TASK TO COMPLETE :: Please return all of the entries below exactly as they are written.
-=-=-
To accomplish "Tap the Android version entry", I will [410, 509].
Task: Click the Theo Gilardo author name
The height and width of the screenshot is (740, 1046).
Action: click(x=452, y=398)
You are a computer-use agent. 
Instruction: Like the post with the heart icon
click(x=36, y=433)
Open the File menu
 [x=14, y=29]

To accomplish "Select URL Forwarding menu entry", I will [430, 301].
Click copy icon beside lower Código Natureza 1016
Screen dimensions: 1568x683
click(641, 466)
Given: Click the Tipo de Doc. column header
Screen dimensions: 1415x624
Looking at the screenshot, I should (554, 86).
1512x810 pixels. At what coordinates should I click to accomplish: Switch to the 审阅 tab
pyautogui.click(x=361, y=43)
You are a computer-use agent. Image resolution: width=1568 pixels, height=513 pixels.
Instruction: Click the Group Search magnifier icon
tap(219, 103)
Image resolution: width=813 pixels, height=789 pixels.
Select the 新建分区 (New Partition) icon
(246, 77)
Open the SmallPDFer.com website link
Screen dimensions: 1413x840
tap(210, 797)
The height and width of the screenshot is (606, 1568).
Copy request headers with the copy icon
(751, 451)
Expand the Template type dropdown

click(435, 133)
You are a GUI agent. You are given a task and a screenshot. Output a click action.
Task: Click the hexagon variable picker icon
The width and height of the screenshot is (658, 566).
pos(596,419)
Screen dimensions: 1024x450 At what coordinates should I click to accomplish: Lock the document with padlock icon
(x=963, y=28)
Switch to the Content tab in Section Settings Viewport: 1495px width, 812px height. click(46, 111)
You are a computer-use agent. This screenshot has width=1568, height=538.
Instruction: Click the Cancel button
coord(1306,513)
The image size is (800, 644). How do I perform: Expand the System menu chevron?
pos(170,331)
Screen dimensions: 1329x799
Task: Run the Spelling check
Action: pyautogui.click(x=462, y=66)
-=-=-
TASK RESPONSE ::
To accomplish "Tap the Android version entry", I will [410, 509].
Task: Click the Theo Gilardo author name
The height and width of the screenshot is (740, 1046).
Action: click(x=452, y=398)
You are a computer-use agent. 
Instruction: Like the post with the heart icon
click(x=36, y=433)
Open the File menu
 [x=14, y=29]

To accomplish "Select URL Forwarding menu entry", I will [430, 301].
Click copy icon beside lower Código Natureza 1016
Screen dimensions: 1568x683
click(641, 466)
Given: Click the Tipo de Doc. column header
Screen dimensions: 1415x624
Looking at the screenshot, I should (554, 86).
1512x810 pixels. At what coordinates should I click to accomplish: Switch to the 审阅 tab
pyautogui.click(x=361, y=43)
You are a computer-use agent. Image resolution: width=1568 pixels, height=513 pixels.
Instruction: Click the Group Search magnifier icon
tap(219, 103)
Image resolution: width=813 pixels, height=789 pixels.
Select the 新建分区 (New Partition) icon
(246, 77)
Open the SmallPDFer.com website link
Screen dimensions: 1413x840
tap(210, 797)
The height and width of the screenshot is (606, 1568).
Copy request headers with the copy icon
(751, 451)
Expand the Template type dropdown

click(435, 133)
You are a GUI agent. You are given a task and a screenshot. Output a click action.
Task: Click the hexagon variable picker icon
The width and height of the screenshot is (658, 566).
pos(596,419)
Screen dimensions: 1024x450 At what coordinates should I click to accomplish: Lock the document with padlock icon
(x=963, y=28)
Switch to the Content tab in Section Settings Viewport: 1495px width, 812px height. click(46, 111)
You are a computer-use agent. This screenshot has width=1568, height=538.
Instruction: Click the Cancel button
coord(1306,513)
The image size is (800, 644). How do I perform: Expand the System menu chevron?
pos(170,331)
Screen dimensions: 1329x799
Task: Run the Spelling check
Action: pyautogui.click(x=462, y=66)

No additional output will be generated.